* [Task instructions]: In the rows below, swap every "GUI agent" for "interface agent" and give the lines back with nothing else changed.

* [Entries shown]:
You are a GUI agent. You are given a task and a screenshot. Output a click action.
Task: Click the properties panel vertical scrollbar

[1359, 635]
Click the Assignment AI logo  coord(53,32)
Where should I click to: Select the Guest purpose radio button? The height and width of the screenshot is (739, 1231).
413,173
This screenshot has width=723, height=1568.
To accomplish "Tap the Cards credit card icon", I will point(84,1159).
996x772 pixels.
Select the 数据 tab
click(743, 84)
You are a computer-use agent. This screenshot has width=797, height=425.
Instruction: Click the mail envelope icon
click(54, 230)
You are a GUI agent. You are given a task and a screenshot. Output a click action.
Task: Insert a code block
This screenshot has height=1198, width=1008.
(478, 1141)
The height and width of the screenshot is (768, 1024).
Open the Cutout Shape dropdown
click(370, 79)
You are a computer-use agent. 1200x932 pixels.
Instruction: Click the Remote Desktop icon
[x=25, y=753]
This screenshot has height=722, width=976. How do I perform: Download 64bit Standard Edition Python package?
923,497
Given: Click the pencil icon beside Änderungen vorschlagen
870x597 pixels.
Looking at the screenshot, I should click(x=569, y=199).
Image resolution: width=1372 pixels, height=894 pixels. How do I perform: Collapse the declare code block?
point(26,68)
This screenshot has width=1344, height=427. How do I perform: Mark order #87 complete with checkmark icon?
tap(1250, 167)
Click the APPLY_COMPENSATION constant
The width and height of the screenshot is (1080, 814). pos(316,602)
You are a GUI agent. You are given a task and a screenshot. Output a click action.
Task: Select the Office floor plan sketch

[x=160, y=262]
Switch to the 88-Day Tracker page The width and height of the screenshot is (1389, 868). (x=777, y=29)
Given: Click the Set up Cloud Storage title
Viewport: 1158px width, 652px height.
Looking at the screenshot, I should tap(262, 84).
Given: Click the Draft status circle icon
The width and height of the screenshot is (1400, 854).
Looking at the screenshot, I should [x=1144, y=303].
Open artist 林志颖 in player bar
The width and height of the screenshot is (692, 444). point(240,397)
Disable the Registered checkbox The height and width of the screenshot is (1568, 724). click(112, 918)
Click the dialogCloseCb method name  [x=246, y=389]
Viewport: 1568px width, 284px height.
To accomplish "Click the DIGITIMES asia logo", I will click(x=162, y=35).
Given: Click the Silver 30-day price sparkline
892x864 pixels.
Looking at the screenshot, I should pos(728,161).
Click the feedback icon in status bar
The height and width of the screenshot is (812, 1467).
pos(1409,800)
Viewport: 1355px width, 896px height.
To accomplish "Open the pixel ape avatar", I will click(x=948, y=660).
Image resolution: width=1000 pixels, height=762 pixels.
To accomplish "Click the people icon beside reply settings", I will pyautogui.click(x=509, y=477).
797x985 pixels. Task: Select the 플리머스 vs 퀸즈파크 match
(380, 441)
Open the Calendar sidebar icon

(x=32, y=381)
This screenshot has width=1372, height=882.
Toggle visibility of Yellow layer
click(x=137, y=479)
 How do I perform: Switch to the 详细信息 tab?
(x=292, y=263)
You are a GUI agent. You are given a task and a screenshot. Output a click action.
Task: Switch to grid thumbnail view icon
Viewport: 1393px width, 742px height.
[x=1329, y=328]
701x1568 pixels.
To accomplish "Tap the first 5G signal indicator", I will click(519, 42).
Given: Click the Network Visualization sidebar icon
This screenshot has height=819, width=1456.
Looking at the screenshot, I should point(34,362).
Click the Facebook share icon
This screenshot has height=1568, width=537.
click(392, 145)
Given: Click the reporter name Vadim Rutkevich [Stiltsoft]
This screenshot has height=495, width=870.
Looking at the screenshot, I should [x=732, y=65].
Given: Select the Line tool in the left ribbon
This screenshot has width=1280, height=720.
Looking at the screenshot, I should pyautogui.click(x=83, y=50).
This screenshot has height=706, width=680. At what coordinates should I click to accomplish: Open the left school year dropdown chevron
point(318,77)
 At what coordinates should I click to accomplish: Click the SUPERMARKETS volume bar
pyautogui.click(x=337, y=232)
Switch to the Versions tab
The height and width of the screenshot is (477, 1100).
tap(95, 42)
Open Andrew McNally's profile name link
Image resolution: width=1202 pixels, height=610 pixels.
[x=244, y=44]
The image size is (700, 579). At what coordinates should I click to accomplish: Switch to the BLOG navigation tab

* [Solution to the problem]:
You are a interface agent. You are given a task and a screenshot. Output a click action.
Task: Click the properties panel vertical scrollbar

[1359, 635]
Click the Assignment AI logo  coord(53,32)
Where should I click to: Select the Guest purpose radio button? The height and width of the screenshot is (739, 1231).
413,173
This screenshot has width=723, height=1568.
To accomplish "Tap the Cards credit card icon", I will point(84,1159).
996x772 pixels.
Select the 数据 tab
click(743, 84)
You are a computer-use agent. This screenshot has width=797, height=425.
Instruction: Click the mail envelope icon
click(54, 230)
You are a interface agent. You are given a task and a screenshot. Output a click action.
Task: Insert a code block
This screenshot has height=1198, width=1008.
(478, 1141)
The height and width of the screenshot is (768, 1024).
Open the Cutout Shape dropdown
click(370, 79)
You are a computer-use agent. 1200x932 pixels.
Instruction: Click the Remote Desktop icon
[x=25, y=753]
This screenshot has height=722, width=976. How do I perform: Download 64bit Standard Edition Python package?
923,497
Given: Click the pencil icon beside Änderungen vorschlagen
870x597 pixels.
Looking at the screenshot, I should click(x=569, y=199).
Image resolution: width=1372 pixels, height=894 pixels. How do I perform: Collapse the declare code block?
point(26,68)
This screenshot has width=1344, height=427. How do I perform: Mark order #87 complete with checkmark icon?
tap(1250, 167)
Click the APPLY_COMPENSATION constant
The width and height of the screenshot is (1080, 814). pos(316,602)
You are a interface agent. You are given a task and a screenshot. Output a click action.
Task: Select the Office floor plan sketch

[x=160, y=262]
Switch to the 88-Day Tracker page The width and height of the screenshot is (1389, 868). (x=777, y=29)
Given: Click the Set up Cloud Storage title
Viewport: 1158px width, 652px height.
Looking at the screenshot, I should tap(262, 84).
Given: Click the Draft status circle icon
The width and height of the screenshot is (1400, 854).
Looking at the screenshot, I should [x=1144, y=303].
Open artist 林志颖 in player bar
The width and height of the screenshot is (692, 444). point(240,397)
Disable the Registered checkbox The height and width of the screenshot is (1568, 724). click(112, 918)
Click the dialogCloseCb method name  [x=246, y=389]
Viewport: 1568px width, 284px height.
To accomplish "Click the DIGITIMES asia logo", I will click(x=162, y=35).
Given: Click the Silver 30-day price sparkline
892x864 pixels.
Looking at the screenshot, I should pos(728,161).
Click the feedback icon in status bar
The height and width of the screenshot is (812, 1467).
pos(1409,800)
Viewport: 1355px width, 896px height.
To accomplish "Open the pixel ape avatar", I will click(x=948, y=660).
Image resolution: width=1000 pixels, height=762 pixels.
To accomplish "Click the people icon beside reply settings", I will pyautogui.click(x=509, y=477).
797x985 pixels. Task: Select the 플리머스 vs 퀸즈파크 match
(380, 441)
Open the Calendar sidebar icon

(x=32, y=381)
This screenshot has width=1372, height=882.
Toggle visibility of Yellow layer
click(x=137, y=479)
 How do I perform: Switch to the 详细信息 tab?
(x=292, y=263)
You are a interface agent. You are given a task and a screenshot. Output a click action.
Task: Switch to grid thumbnail view icon
Viewport: 1393px width, 742px height.
[x=1329, y=328]
701x1568 pixels.
To accomplish "Tap the first 5G signal indicator", I will click(519, 42).
Given: Click the Network Visualization sidebar icon
This screenshot has height=819, width=1456.
Looking at the screenshot, I should point(34,362).
Click the Facebook share icon
This screenshot has height=1568, width=537.
click(392, 145)
Given: Click the reporter name Vadim Rutkevich [Stiltsoft]
This screenshot has height=495, width=870.
Looking at the screenshot, I should [x=732, y=65].
Given: Select the Line tool in the left ribbon
This screenshot has width=1280, height=720.
Looking at the screenshot, I should pyautogui.click(x=83, y=50).
This screenshot has height=706, width=680. At what coordinates should I click to accomplish: Open the left school year dropdown chevron
point(318,77)
 At what coordinates should I click to accomplish: Click the SUPERMARKETS volume bar
pyautogui.click(x=337, y=232)
Switch to the Versions tab
The height and width of the screenshot is (477, 1100).
tap(95, 42)
Open Andrew McNally's profile name link
Image resolution: width=1202 pixels, height=610 pixels.
[x=244, y=44]
The image size is (700, 579). At what coordinates should I click to accomplish: Switch to the BLOG navigation tab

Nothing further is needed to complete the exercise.